━━ Provided data ━━
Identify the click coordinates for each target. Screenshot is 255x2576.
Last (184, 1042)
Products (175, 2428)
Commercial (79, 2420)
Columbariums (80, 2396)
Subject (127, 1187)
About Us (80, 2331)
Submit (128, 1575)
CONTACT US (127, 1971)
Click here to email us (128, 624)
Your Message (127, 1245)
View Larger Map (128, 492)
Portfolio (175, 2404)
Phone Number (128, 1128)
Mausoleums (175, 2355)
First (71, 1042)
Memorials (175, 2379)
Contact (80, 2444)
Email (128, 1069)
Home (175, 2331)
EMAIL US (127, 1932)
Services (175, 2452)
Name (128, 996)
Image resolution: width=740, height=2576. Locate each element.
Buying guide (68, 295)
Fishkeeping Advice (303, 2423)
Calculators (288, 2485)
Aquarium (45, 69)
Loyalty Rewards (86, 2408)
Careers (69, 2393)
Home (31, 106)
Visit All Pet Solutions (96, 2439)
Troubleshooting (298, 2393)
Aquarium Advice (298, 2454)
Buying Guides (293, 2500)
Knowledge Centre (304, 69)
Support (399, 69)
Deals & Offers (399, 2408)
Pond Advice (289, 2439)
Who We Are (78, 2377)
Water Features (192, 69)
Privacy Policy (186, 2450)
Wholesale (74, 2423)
━━━
> **Exercise details**: Exactly the lines from the one holding "Columbariums (80, 2396)" through the end of the records above are to be returned, and nothing else.

> **Answer section**:
Columbariums (80, 2396)
Subject (127, 1187)
About Us (80, 2331)
Submit (128, 1575)
CONTACT US (127, 1971)
Click here to email us (128, 624)
Your Message (127, 1245)
View Larger Map (128, 492)
Portfolio (175, 2404)
Phone Number (128, 1128)
Mausoleums (175, 2355)
First (71, 1042)
Memorials (175, 2379)
Contact (80, 2444)
Email (128, 1069)
Home (175, 2331)
EMAIL US (127, 1932)
Services (175, 2452)
Name (128, 996)
Image resolution: width=740, height=2576. Locate each element.
Buying guide (68, 295)
Fishkeeping Advice (303, 2423)
Calculators (288, 2485)
Aquarium (45, 69)
Loyalty Rewards (86, 2408)
Careers (69, 2393)
Home (31, 106)
Visit All Pet Solutions (96, 2439)
Troubleshooting (298, 2393)
Aquarium Advice (298, 2454)
Buying Guides (293, 2500)
Knowledge Centre (304, 69)
Support (399, 69)
Deals & Offers (399, 2408)
Pond Advice (289, 2439)
Who We Are (78, 2377)
Water Features (192, 69)
Privacy Policy (186, 2450)
Wholesale (74, 2423)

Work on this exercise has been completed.